━━━━━ PROVIDED DATA
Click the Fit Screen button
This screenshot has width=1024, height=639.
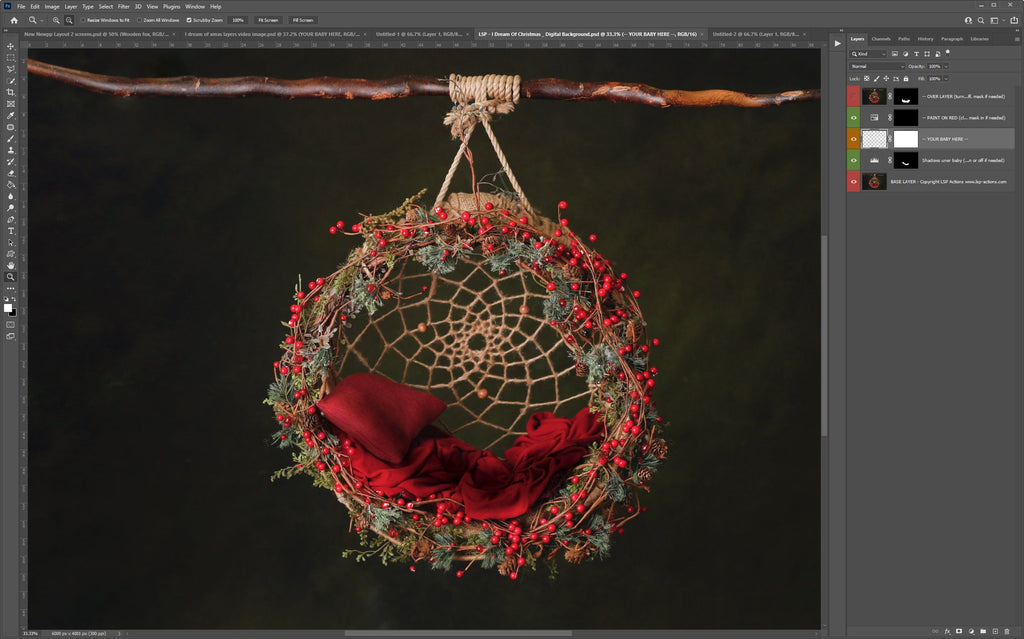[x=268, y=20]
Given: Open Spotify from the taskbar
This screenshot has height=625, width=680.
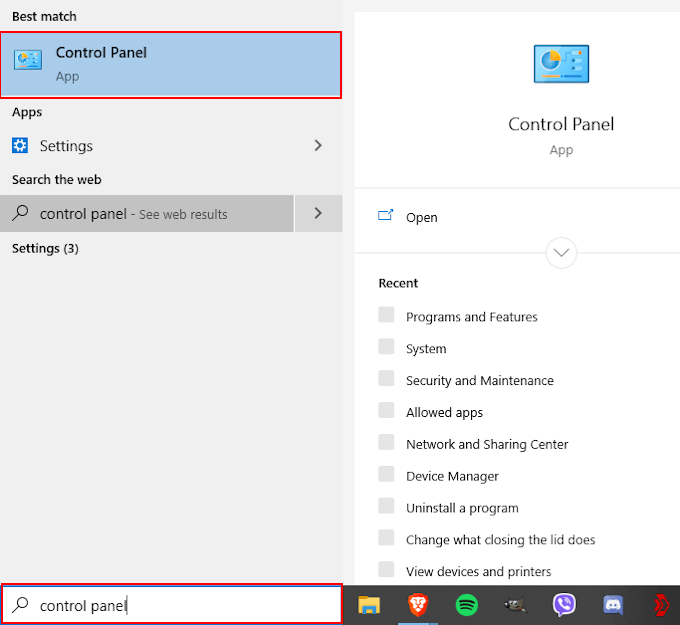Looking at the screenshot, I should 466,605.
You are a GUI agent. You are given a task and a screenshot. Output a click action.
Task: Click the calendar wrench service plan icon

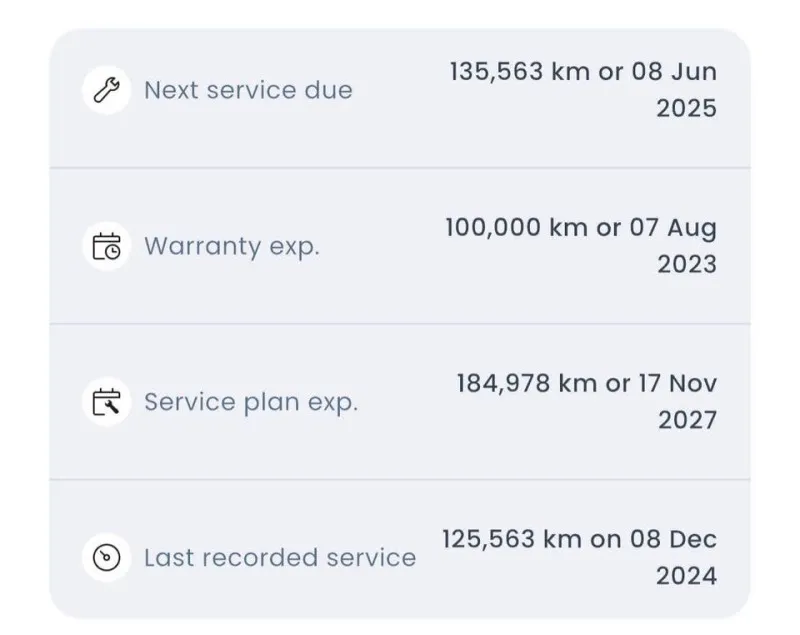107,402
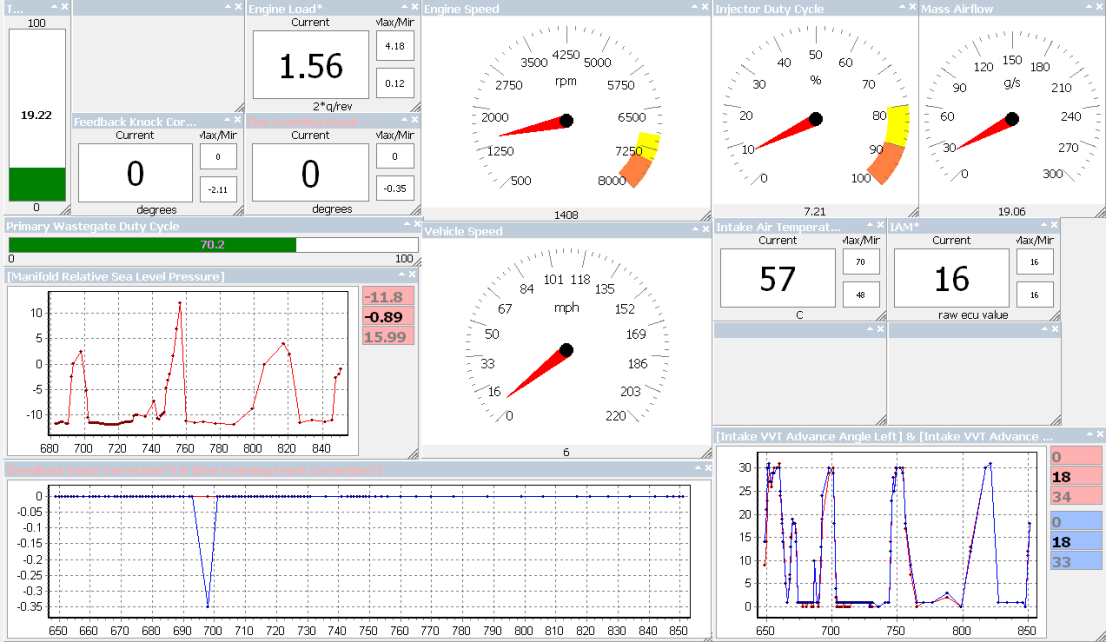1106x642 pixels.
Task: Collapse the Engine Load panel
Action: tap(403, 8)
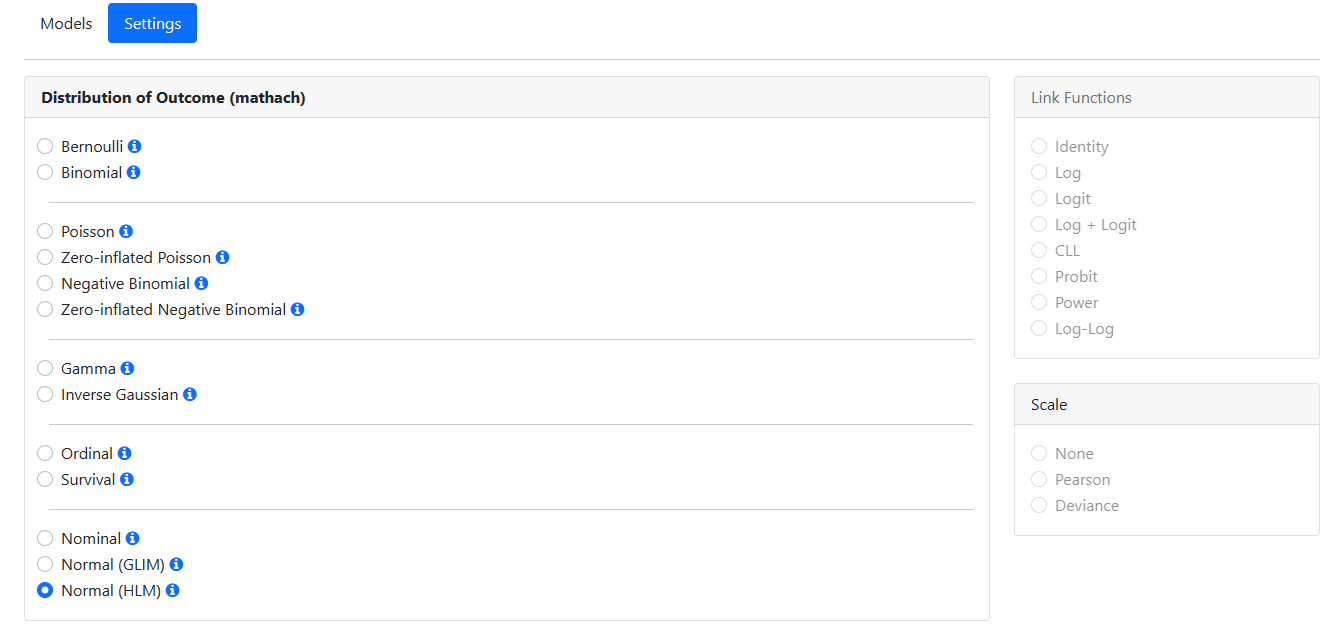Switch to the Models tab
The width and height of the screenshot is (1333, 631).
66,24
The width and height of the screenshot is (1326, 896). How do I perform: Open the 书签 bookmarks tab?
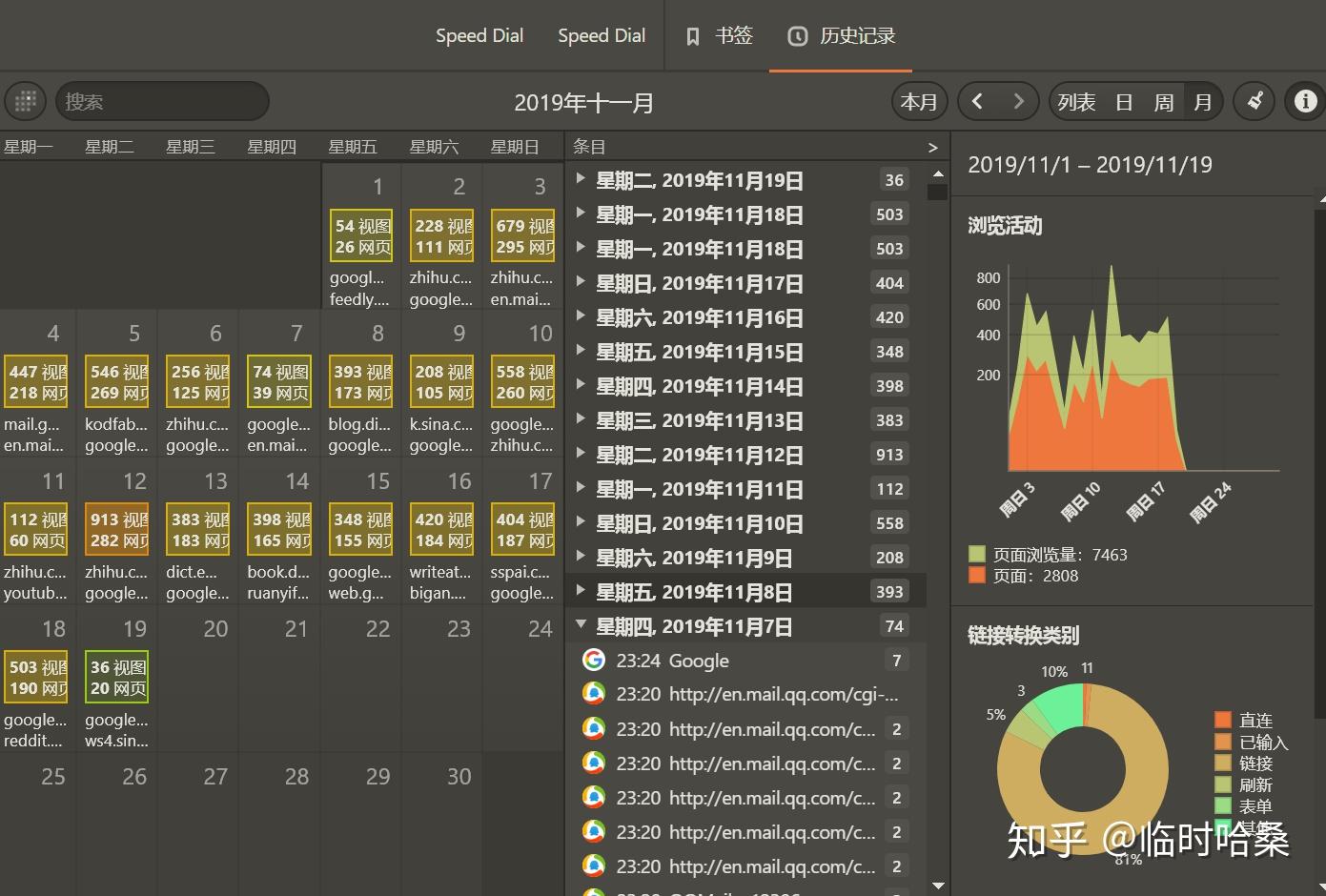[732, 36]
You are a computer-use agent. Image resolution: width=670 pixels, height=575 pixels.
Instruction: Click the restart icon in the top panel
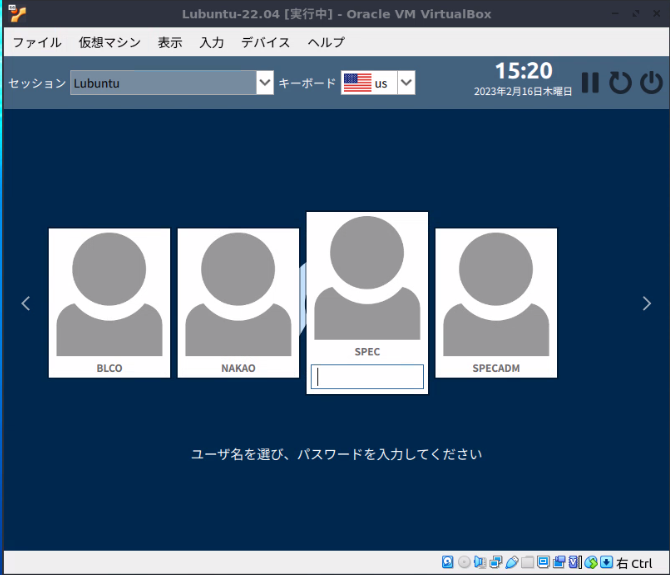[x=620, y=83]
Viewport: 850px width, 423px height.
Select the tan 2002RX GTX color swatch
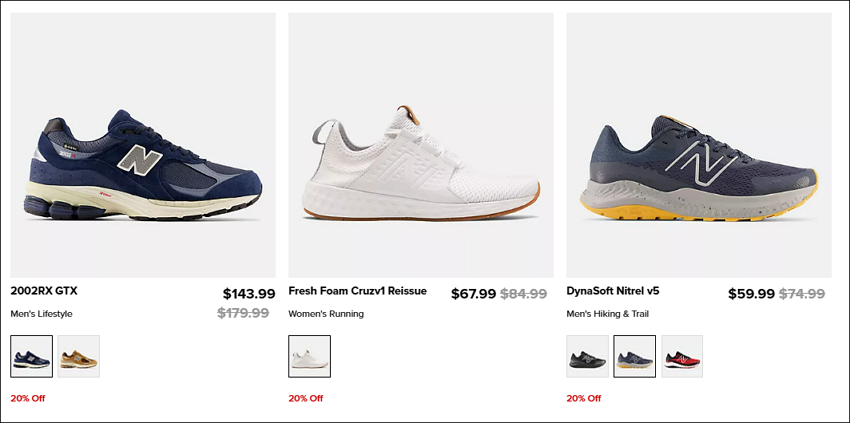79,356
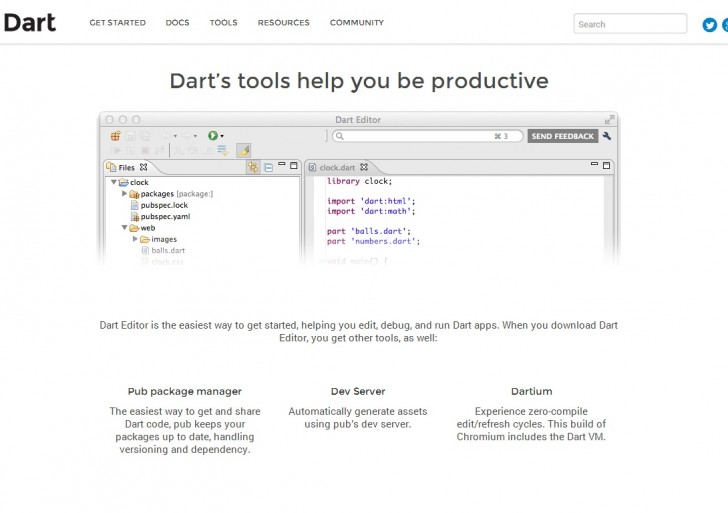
━━━━━━━━━━
• **EXERCISE**
Please tally the lines of the material that contain the word "agent", then give the total alone.

• **RESPONSE AREA**
2